Problem to solve => Please restate exactly the lines of the data below, beginning with the line containing "Given: Tap the Do major key signature image" and ending with the last line.
--- Stored data ---
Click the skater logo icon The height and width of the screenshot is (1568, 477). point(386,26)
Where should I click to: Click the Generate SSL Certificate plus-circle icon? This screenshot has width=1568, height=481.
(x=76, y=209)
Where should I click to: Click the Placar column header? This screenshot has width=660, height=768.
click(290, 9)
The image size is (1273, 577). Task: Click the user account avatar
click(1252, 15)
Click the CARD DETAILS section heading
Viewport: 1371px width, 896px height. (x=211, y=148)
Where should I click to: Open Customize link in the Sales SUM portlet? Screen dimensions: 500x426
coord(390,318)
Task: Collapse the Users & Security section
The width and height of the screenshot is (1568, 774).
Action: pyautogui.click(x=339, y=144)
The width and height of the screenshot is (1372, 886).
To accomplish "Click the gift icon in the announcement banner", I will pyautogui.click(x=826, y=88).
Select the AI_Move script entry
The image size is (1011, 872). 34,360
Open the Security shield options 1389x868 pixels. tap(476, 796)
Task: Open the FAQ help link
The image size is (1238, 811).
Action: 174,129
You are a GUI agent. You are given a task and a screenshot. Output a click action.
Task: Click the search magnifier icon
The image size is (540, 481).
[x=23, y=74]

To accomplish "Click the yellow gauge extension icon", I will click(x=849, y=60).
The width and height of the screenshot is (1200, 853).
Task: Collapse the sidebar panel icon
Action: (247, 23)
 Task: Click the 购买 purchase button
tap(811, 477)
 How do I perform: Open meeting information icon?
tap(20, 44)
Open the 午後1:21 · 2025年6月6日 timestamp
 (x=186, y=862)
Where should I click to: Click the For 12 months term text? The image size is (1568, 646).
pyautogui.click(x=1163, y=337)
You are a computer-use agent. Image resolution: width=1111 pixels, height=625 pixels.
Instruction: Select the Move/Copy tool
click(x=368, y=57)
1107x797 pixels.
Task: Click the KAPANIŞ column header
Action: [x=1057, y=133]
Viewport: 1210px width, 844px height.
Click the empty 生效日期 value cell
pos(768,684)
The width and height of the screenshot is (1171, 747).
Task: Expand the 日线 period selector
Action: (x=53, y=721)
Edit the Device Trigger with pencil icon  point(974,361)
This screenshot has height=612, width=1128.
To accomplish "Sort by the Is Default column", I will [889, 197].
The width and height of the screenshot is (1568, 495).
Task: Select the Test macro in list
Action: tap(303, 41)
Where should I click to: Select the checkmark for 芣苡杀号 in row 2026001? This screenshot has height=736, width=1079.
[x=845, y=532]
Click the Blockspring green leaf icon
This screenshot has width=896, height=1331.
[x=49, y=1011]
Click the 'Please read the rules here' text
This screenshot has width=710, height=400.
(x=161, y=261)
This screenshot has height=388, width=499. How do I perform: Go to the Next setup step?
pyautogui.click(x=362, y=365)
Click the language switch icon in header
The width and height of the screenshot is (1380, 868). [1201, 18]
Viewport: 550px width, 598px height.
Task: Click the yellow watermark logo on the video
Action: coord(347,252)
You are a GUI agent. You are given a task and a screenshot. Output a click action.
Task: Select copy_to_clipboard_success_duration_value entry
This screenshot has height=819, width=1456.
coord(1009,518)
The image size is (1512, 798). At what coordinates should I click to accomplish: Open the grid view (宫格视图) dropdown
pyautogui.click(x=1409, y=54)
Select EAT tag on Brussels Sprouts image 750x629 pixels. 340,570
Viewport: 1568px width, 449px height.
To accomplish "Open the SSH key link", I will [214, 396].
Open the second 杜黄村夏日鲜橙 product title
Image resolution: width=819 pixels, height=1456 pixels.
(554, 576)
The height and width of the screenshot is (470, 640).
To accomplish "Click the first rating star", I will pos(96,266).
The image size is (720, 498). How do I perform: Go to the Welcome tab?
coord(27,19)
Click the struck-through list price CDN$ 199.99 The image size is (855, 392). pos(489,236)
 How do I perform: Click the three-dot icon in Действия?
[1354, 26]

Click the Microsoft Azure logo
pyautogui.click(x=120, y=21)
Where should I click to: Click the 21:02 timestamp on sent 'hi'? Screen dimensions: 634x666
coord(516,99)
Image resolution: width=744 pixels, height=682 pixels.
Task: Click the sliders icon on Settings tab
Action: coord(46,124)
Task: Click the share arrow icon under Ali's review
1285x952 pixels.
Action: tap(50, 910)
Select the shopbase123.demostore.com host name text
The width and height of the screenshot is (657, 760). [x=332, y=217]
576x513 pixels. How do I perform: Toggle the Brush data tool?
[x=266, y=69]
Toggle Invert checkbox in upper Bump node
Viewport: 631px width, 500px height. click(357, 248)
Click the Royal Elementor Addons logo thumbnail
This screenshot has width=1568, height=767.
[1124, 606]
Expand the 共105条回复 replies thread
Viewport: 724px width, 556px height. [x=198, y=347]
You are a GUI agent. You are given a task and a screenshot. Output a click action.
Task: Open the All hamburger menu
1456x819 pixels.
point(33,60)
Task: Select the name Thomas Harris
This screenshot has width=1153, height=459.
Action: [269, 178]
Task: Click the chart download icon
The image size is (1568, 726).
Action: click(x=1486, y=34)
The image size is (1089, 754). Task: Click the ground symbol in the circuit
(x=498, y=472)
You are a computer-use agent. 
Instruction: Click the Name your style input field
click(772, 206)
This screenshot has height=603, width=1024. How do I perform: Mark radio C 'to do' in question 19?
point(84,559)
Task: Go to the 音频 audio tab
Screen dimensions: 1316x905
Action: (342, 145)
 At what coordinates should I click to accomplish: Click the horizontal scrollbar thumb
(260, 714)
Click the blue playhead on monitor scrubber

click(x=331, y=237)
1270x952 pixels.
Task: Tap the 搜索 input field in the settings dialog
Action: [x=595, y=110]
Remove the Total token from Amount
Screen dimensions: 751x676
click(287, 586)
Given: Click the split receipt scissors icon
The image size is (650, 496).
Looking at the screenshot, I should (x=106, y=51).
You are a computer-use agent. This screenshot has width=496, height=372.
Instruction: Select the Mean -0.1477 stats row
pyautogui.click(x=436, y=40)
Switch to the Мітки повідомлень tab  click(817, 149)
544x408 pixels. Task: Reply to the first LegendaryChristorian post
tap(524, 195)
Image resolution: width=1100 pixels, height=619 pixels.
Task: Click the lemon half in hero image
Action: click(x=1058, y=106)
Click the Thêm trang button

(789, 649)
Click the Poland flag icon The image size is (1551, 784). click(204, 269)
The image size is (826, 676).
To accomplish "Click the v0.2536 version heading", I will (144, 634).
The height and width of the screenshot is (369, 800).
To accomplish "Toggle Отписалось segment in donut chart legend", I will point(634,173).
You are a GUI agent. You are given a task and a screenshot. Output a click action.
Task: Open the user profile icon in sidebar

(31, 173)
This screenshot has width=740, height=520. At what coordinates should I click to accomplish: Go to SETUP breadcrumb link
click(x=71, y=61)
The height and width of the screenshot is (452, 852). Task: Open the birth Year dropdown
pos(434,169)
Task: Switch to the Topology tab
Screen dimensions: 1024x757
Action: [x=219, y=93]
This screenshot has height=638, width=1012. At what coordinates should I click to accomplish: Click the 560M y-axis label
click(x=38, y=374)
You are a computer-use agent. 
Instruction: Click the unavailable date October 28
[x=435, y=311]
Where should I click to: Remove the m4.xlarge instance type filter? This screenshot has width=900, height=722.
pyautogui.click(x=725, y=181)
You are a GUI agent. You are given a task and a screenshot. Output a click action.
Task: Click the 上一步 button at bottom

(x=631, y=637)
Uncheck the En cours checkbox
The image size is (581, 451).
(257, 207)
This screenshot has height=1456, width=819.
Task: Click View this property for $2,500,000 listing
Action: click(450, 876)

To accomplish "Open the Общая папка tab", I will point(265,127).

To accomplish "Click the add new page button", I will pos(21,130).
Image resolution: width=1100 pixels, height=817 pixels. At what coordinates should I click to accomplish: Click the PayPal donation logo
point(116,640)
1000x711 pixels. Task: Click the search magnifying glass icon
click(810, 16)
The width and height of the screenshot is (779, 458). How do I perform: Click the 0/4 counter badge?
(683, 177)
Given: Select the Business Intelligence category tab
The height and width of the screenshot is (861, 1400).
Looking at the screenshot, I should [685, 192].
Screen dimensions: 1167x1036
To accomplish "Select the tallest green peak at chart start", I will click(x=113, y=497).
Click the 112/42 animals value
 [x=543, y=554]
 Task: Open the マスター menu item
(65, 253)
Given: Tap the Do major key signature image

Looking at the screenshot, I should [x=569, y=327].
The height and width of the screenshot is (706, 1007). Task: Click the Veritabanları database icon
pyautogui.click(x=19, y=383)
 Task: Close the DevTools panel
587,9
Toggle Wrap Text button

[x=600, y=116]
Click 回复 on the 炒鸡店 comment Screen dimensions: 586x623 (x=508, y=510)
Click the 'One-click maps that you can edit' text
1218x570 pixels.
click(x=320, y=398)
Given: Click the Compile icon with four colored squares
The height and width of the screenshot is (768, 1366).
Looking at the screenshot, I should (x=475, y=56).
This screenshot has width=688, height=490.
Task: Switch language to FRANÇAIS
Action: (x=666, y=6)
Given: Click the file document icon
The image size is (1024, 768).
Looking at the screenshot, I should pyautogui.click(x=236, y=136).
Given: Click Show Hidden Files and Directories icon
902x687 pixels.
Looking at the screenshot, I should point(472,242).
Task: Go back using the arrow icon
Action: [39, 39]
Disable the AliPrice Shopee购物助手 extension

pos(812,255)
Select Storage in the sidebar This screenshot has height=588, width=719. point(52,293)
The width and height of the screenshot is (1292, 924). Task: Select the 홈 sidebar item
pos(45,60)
---
Exercise output =>
Given: Tap the Do major key signature image

Looking at the screenshot, I should [x=569, y=327].
The height and width of the screenshot is (706, 1007). Task: Click the Veritabanları database icon
pyautogui.click(x=19, y=383)
 Task: Close the DevTools panel
587,9
Toggle Wrap Text button

[x=600, y=116]
Click 回复 on the 炒鸡店 comment Screen dimensions: 586x623 (x=508, y=510)
Click the 'One-click maps that you can edit' text
1218x570 pixels.
click(x=320, y=398)
Given: Click the Compile icon with four colored squares
The height and width of the screenshot is (768, 1366).
Looking at the screenshot, I should (x=475, y=56).
This screenshot has width=688, height=490.
Task: Switch language to FRANÇAIS
Action: (x=666, y=6)
Given: Click the file document icon
The image size is (1024, 768).
Looking at the screenshot, I should pyautogui.click(x=236, y=136).
Given: Click Show Hidden Files and Directories icon
902x687 pixels.
Looking at the screenshot, I should point(472,242).
Task: Go back using the arrow icon
Action: [39, 39]
Disable the AliPrice Shopee购物助手 extension

pos(812,255)
Select Storage in the sidebar This screenshot has height=588, width=719. point(52,293)
The width and height of the screenshot is (1292, 924). Task: Select the 홈 sidebar item
pos(45,60)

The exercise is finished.